A recent study by Elaine Fuchs and her team provides answers. The researchers examined mouse hair follicles, which have relatively few phagocytes but still need to clear away dead cells to prevent unwanted inflammatory responses from occurring. They found that a pair of molecular sensors within follicle stem cells fuel the cyclical bouts of follicle and hair regeneration that (if you’re lucky) naturally occur throughout life. The sensors also pick up signals from their dying neighbors. In turn, this triggers living cells to eat the decaying ones, in turn extinguishing the signals and terminating the disposal operation before healthy cells get gobbled up too.

One of these sensors, called RXRα, detects the lipids secreted by dying cells, while the other, RARΥ, picks up the retinoic acid secreted by healthy cells. Dying cells trigger the cleanup process by releasing lipids, and once all the dead cells have been eliminated, only the retinoic acid signal from the healthy cells remains, shutting the program down because the two work together to unleash the phagocytic process. “It’s a really beautiful way to keep the area clean,” says Katherine Stewart, a former research associate in Fuchs’s lab.

The team’s findings have implications that go far beyond hair follicles, however. For example, stem cells in parts of the brain, breasts, and lungs also moonlight as ersatz phagocytes, keeping their own neighborhoods free from unwanted debris.

“For our body’s stem cells, this may be their way of keeping tissues fit by clearing out naturally dying cells and guarding against inflammation,” Fuchs says.

Say you’re standing in a loud, crowded cocktail party: Somehow, you find yourself effortlessly concentrating on the one conversation you’re participating in. For this deceptively mundane feat, you can thank your cochlear amplifier—rows of sensory hair cells deep within the inner ear that create tiny bursts of mechanical energy to strengthen faint sounds and sharpen tones before they reach the brain.

When this amplifier fails—whether through aging or noise exposure, for example—clarity fades and hearing loss begins. This tiny piece of biology has been maddeningly hard to study: The cochlea sits behind one of the densest bones in the body and is far too delicate to withstand probing in vitro. And until scientists can see the cochlear amplifier’s cellular gears in action, they can’t fully grasp how we process sound, why the system breaks down, or how to build hearing aids that might rival the ear’s natural finesse.
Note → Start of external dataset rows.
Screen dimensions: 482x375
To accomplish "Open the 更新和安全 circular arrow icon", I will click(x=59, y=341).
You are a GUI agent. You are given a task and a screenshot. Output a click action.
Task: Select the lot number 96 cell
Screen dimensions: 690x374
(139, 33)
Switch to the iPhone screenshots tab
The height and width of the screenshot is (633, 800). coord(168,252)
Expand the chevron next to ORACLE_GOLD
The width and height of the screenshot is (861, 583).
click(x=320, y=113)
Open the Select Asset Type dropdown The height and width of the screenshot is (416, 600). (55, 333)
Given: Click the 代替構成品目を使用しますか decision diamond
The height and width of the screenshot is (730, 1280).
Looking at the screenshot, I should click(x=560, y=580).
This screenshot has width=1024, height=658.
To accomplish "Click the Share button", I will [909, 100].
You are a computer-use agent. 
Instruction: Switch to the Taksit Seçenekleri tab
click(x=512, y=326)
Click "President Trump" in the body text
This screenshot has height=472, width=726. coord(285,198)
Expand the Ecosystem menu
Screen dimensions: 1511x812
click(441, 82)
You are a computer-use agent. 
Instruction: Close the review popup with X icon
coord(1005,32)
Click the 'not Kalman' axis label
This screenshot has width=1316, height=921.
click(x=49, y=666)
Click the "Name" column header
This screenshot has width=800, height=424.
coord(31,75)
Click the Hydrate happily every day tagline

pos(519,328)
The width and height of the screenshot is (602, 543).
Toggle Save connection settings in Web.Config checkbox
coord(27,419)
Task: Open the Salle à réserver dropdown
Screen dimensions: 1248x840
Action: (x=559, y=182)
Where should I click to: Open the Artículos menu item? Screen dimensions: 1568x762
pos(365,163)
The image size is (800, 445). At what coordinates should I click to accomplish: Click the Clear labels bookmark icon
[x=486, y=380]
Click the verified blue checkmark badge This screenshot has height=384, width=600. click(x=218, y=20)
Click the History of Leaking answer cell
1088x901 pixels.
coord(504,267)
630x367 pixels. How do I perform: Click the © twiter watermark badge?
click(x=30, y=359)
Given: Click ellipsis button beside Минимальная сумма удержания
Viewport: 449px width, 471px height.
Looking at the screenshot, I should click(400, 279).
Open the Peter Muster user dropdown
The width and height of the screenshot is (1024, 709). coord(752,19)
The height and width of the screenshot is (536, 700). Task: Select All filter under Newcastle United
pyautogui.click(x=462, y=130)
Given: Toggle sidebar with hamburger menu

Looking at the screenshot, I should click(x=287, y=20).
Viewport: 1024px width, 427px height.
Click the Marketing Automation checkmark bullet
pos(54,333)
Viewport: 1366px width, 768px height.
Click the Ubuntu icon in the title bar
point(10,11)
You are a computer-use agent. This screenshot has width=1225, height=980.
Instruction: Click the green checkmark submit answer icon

That’s why Rodrigo Alonso and Francesco Gianoli from the Hudspeth lab, working with instrumentation engineer Nicholas Belenko from Rockefeller’s Gruss Lipper Precision Instrumentation Technologies Center, created a way to keep cochlear amplifiers alive and functioning outside the body. By meticulously controlling ion balance, oxygen, temperature, and pressure, they can preserve the amplifier’s native environment, giving scientists unprecendented experimental access to its cellular components.

Researchers are now using this new system to study how mammalian inner ear cells behave across the full range of audible frequencies, measuring motions smaller than a billionth of a meter.

“For the first time, we can keep a tiny slice of the inner ear alive in the lab and watch the ear’s built-in amplifier at work under controlled conditions,” says Gianoli. “By pinpointing the key elements that give this system its sensitivity, we can see exactly where mutations, diseases, noise, and aging start to erode it.”